» TO DO
Retype the lines of the listing below exactly, starting at the line containing "The width and" and ending at the line containing "pyautogui.click(x=954, y=741)", both included.

» EXERCISE MATERIAL

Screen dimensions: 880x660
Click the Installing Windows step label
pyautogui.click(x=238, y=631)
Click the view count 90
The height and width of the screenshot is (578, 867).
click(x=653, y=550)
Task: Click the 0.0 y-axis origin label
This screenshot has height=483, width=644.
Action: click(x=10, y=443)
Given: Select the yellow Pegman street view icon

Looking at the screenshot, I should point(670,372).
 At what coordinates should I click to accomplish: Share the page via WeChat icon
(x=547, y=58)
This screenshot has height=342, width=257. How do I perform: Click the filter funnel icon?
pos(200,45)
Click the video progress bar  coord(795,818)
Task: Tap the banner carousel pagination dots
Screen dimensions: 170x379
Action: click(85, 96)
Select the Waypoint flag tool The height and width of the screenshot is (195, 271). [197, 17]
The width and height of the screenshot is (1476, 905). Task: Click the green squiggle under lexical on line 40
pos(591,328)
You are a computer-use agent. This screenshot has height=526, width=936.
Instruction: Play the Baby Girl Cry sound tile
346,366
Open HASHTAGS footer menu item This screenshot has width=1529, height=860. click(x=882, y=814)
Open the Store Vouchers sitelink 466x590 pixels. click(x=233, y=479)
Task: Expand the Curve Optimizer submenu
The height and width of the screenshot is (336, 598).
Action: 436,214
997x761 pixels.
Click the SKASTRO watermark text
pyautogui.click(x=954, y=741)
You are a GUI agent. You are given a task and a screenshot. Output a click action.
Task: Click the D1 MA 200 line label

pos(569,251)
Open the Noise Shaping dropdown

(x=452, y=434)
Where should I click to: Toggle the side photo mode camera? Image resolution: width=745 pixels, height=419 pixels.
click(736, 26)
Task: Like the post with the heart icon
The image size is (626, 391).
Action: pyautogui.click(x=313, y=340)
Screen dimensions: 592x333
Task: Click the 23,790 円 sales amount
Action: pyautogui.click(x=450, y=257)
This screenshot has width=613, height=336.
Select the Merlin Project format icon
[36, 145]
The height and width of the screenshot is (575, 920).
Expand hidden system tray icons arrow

» RESPONSE TO THIS EXERCISE
The width and height of the screenshot is (1476, 905). Task: Click the green squiggle under lexical on line 40
pos(591,328)
You are a computer-use agent. This screenshot has height=526, width=936.
Instruction: Play the Baby Girl Cry sound tile
346,366
Open HASHTAGS footer menu item This screenshot has width=1529, height=860. click(x=882, y=814)
Open the Store Vouchers sitelink 466x590 pixels. click(x=233, y=479)
Task: Expand the Curve Optimizer submenu
The height and width of the screenshot is (336, 598).
Action: 436,214
997x761 pixels.
Click the SKASTRO watermark text
pyautogui.click(x=954, y=741)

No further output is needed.